DaarDaar se lance dans la joute verbale

Joyce Azar, fondatrice de DaarDaar. ©VRT

Le site DaarDaar, qui traduit en français la presse flamande, organise un match d’impro bilingue ce jeudi, à l’occasion de son anniversaire et de la Fête de la Communauté flamande.

Spectacle | Match d’impro bilingue  de DaarDaar, Théâtre Mercelis, Ixelles, 11 juillet, 14 euros.

 

Briser les clichés, entendre un autre son de cloche. C’est avec cet objectif qu’il y a 4 ans, la journaliste multilingue Joyce Azar (VRT, RTBF, Le Vif) et le politologue Vincent Laborderie ont créé DaarDaar: "Nous voulons montrer aux francophones ce qui se dit et ce qui se pense en Flandre. Je remarque qu’il y a un écart entre ce qui se passe au Nord du pays et ce que les médias francophones en retiennent, c’est-à-dire principalement les déclarations de quelques élus de la N-VA", explique Joyce Azar.

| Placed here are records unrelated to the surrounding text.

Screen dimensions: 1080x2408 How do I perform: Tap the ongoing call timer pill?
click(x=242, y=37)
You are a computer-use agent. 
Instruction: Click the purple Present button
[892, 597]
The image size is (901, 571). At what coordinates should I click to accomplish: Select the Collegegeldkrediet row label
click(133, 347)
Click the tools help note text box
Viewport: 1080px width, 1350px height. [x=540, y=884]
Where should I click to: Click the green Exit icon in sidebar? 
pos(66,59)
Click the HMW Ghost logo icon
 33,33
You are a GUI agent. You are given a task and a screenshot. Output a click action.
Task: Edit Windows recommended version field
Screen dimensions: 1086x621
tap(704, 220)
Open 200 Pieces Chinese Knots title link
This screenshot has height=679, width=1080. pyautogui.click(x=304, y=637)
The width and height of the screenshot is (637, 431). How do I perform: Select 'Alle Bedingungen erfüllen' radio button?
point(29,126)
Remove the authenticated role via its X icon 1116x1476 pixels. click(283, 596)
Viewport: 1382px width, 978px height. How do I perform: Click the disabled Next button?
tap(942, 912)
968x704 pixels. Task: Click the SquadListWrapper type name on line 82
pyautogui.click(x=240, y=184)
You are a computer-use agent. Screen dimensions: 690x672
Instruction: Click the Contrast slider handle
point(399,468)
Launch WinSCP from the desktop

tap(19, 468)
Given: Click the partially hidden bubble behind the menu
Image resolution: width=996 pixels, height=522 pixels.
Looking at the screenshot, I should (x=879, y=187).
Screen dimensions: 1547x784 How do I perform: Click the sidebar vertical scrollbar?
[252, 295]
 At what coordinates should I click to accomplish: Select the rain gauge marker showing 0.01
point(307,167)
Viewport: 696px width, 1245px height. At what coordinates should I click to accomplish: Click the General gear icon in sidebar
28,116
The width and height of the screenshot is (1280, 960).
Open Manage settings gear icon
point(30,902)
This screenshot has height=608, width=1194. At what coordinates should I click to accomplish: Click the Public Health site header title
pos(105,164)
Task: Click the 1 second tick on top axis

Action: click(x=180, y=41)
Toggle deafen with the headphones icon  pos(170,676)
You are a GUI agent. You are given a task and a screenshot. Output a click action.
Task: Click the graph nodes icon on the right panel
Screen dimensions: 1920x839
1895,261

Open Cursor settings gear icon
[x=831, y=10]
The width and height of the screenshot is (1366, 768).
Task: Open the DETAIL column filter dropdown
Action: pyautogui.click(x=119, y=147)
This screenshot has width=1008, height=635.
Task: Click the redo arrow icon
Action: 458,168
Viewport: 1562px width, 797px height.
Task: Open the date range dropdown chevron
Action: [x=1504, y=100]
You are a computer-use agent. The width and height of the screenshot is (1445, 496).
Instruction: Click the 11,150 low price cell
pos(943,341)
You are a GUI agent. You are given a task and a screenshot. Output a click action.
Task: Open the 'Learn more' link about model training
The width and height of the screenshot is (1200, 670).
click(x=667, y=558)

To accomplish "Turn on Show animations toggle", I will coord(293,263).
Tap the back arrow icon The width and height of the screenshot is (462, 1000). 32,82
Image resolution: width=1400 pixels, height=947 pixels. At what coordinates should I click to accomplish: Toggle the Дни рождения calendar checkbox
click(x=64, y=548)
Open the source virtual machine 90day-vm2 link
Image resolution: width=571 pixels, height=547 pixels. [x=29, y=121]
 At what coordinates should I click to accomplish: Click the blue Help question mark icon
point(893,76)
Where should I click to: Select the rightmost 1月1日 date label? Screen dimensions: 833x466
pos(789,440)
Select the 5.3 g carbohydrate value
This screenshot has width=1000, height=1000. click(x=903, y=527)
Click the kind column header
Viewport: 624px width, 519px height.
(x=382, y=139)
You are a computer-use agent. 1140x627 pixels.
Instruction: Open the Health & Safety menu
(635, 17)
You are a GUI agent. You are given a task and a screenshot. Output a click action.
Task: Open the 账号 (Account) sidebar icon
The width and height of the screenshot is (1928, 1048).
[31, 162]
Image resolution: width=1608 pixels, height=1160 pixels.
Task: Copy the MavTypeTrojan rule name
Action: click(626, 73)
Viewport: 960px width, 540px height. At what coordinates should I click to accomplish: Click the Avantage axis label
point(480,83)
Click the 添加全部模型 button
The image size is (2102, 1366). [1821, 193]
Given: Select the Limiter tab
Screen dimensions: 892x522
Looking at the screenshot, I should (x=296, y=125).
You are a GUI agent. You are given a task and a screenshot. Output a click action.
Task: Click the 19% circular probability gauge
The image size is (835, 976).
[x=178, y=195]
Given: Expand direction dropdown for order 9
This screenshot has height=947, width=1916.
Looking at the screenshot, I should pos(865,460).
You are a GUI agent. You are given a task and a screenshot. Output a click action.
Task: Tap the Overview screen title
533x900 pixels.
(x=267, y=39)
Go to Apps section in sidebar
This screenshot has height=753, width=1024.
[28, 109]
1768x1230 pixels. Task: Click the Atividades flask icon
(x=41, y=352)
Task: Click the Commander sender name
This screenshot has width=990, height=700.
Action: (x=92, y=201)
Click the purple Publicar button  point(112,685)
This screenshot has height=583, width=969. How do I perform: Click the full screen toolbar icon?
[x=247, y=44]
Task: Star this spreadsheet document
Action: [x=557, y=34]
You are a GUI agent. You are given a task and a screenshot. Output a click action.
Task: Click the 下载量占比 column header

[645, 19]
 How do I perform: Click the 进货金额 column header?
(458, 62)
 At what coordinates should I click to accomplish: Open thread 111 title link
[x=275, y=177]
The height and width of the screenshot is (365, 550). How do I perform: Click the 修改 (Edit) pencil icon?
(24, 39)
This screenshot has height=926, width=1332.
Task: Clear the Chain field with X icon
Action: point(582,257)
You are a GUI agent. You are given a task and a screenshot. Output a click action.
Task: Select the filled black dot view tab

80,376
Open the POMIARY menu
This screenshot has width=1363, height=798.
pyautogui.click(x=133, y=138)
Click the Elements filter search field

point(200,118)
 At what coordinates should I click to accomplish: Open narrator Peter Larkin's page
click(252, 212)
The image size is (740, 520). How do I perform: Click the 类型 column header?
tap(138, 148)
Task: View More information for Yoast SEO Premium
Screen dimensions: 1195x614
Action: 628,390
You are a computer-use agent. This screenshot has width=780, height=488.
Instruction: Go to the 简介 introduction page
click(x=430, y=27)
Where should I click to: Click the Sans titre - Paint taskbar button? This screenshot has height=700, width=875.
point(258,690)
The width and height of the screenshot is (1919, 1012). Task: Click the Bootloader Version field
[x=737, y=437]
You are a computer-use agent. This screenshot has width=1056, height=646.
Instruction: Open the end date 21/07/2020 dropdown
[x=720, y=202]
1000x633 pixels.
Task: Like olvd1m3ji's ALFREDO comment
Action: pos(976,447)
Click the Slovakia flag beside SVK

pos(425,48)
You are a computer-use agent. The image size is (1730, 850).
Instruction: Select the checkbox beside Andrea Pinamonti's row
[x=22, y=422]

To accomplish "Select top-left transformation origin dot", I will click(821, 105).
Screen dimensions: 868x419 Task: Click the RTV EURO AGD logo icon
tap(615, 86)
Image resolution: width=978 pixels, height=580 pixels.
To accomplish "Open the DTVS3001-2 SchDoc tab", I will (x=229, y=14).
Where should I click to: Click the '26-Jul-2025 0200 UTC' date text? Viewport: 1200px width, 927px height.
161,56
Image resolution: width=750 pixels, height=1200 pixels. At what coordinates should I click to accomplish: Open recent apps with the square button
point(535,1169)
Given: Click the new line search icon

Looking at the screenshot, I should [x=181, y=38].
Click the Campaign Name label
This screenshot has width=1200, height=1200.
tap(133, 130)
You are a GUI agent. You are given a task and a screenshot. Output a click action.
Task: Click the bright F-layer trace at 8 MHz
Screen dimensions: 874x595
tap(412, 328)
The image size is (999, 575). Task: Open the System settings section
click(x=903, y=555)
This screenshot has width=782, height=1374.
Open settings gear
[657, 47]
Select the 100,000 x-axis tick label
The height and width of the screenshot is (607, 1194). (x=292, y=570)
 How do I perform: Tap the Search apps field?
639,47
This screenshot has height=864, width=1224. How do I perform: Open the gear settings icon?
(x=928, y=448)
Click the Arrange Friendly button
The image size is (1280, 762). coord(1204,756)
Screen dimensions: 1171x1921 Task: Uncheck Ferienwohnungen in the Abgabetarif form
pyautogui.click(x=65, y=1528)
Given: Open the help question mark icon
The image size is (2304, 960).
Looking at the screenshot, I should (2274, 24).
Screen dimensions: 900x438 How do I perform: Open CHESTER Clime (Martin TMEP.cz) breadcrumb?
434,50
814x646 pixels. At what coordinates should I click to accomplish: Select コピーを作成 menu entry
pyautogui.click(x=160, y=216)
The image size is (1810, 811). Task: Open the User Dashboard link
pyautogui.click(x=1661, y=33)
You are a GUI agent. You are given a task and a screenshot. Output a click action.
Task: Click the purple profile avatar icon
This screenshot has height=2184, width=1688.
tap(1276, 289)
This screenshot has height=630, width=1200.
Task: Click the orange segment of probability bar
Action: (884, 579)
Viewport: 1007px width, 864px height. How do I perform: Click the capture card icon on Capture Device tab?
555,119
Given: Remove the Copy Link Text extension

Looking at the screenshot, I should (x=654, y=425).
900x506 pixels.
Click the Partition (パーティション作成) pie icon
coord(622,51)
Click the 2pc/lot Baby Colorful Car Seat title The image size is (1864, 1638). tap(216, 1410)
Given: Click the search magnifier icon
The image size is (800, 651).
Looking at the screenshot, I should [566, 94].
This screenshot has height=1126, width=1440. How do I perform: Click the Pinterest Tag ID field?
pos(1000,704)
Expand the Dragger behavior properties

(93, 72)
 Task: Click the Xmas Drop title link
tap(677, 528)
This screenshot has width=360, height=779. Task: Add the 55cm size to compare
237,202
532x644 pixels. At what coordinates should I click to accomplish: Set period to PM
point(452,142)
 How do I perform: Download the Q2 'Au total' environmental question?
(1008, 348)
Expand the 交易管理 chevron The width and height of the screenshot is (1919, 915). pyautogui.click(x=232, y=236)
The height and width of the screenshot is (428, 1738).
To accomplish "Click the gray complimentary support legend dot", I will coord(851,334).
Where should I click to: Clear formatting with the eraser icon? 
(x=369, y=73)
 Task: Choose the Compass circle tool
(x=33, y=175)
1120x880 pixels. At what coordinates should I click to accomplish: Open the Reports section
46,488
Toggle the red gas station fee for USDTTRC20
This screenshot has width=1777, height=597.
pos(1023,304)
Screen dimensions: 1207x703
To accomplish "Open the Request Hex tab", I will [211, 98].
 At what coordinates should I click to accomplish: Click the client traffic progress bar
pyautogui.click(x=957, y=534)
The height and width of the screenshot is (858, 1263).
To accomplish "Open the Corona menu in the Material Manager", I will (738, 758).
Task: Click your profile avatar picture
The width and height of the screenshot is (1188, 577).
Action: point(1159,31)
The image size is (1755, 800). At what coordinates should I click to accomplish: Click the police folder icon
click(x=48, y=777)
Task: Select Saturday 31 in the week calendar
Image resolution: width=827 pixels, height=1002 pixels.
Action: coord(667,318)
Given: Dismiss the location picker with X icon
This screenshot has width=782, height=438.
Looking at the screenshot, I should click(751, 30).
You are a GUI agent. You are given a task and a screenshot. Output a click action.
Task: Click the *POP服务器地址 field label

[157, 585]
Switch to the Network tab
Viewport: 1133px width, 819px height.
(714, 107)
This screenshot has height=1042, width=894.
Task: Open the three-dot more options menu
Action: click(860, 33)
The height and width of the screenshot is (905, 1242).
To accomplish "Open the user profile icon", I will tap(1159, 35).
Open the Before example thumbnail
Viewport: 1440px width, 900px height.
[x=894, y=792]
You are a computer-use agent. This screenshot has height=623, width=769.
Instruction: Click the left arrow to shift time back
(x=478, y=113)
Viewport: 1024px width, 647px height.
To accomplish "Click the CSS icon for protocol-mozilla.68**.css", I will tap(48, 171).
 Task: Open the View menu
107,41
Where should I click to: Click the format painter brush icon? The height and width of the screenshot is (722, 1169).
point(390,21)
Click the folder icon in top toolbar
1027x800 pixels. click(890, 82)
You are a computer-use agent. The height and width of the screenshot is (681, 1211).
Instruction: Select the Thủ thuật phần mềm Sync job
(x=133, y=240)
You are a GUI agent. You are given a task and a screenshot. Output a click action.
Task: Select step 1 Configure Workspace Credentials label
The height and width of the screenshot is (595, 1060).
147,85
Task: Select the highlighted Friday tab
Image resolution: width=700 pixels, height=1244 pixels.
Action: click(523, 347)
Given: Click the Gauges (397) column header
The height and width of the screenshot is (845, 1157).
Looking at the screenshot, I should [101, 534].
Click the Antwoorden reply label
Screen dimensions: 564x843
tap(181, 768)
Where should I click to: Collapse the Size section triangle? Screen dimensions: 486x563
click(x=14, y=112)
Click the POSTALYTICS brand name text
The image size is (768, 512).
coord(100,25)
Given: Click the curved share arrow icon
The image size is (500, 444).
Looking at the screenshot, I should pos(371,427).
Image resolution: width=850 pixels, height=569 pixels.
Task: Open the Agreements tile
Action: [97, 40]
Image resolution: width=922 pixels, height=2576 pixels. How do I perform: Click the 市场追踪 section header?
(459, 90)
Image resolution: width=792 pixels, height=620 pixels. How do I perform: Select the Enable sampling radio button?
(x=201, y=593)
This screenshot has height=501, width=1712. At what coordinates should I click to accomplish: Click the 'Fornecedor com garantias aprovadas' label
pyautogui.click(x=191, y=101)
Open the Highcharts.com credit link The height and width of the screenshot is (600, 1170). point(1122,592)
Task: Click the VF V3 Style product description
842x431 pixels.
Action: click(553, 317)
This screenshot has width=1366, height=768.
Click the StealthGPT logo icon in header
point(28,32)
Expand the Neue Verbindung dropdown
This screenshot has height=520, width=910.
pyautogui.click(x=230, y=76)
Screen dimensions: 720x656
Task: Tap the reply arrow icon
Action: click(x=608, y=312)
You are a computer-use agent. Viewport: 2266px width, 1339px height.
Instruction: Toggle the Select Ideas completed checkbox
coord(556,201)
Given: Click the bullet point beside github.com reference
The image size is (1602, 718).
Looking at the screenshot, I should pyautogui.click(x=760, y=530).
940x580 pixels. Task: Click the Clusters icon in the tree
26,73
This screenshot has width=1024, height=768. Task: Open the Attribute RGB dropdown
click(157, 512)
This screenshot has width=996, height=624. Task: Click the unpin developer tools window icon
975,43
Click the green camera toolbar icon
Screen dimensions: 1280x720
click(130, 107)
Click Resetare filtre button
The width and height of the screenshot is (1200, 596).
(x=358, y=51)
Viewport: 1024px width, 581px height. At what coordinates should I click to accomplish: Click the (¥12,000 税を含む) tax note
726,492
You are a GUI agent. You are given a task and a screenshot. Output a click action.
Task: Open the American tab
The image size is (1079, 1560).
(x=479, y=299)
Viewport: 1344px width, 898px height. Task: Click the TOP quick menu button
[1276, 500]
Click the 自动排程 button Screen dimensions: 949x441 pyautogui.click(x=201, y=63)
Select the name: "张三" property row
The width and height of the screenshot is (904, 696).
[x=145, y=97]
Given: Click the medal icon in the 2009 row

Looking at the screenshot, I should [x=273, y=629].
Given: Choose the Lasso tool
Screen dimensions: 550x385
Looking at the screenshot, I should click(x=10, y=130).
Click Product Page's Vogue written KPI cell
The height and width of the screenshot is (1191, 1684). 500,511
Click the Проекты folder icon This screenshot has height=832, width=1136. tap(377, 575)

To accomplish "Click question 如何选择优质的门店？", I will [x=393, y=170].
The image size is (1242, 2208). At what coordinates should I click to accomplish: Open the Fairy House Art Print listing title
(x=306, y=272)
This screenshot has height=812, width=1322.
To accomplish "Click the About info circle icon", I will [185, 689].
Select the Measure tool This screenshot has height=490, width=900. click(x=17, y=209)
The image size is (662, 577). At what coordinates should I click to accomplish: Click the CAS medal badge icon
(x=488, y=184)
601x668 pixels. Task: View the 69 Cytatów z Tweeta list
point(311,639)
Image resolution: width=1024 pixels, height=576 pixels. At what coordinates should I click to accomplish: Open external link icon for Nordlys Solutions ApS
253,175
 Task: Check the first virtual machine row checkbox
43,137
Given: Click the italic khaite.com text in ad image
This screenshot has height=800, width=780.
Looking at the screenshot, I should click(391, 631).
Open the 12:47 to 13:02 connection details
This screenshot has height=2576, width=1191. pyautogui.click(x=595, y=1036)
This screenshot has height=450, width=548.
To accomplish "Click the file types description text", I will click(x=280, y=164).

DaarDaar traduit en français des papiers d’analyse et d’opinion issus de l’ensemble de la presse flamande: "Cela va de l’extrême gauche à ce qui est proche du nationalisme flamand, voire se rapproche de l’extrême droite. Cela permet aux francophones de se faire une idée beaucoup plus large et moins caricaturale."

Une date symbolique

DaarDaar a fêté en mai ses quatre ans et "ça méritait bien un événement un peu particulier". Toute l’équipe (totalement bénévole) donne donc rendez-vous au Théâtre Mercelis d’Ixelles pour un match d’impro bilingue qui verra s’affronter les ligues d’impro francophone et flamande. "Une autre manière de créer des ponts", commente Joyce Azar qui déplore l’absence d’espaces réellement bilingues à Bruxelles. "C’est une ville censée être bilingue, mais, hélas, ce n’est toujours pas le cas."

Les équipes s’affronteront sur des thèmes qui sentent bon la belgitude: "Cela fera apparaître certains sujets incongrus, les obstacles linguistiques, bref des situations typiques de notre pays dans lesquelles chacun pourra se reconnaître."

Le 11 juillet, fête de la Communauté flamande, n’a pas été choisi au hasard: "Peu de gens connaissent cette date à Bruxelles."

D’autres festivités pour célébrer la Flandre sont prévues à Bruxelles via le programme "Brussel danst". On citera Pascal Verbeken à Passaporta ou encore Rosas d’Anne Teresa De Keersmaeker dansé au Kaai.

À la recherche d’un modèle économique durable

Plus de trois ans après le crowdfunding qui lui avait permis de démarrer, DaarDaar a lancé en décembre dernier un appel à l’aide. La plateforme, déficitaire, cherche toujours un modèle pour survivre: "On avait la corde au cou. Il faut payer les droits d’auteur pour les journaux, ça coûte cher. Cela a été hyperencourageant de recevoir le soutien des gens. Six mois plus tard, je constate que certains continuent de donner. Donc, pour les mois qui viennent, nous sommes confortables mais reste que l’on n’a pas de revenus propres. Notre info est gratuite car on ne veut pas perdre de lecteurs."

Les aides qui ont été proposées par les cabinets Marcourt ou Laanan ne sont que ponctuelles et l’équipe s’épuise dans la remise de dossiers: "Un soutien structurel aurait été plus bénéfique pour pouvoir se projeter", déplore la journaliste.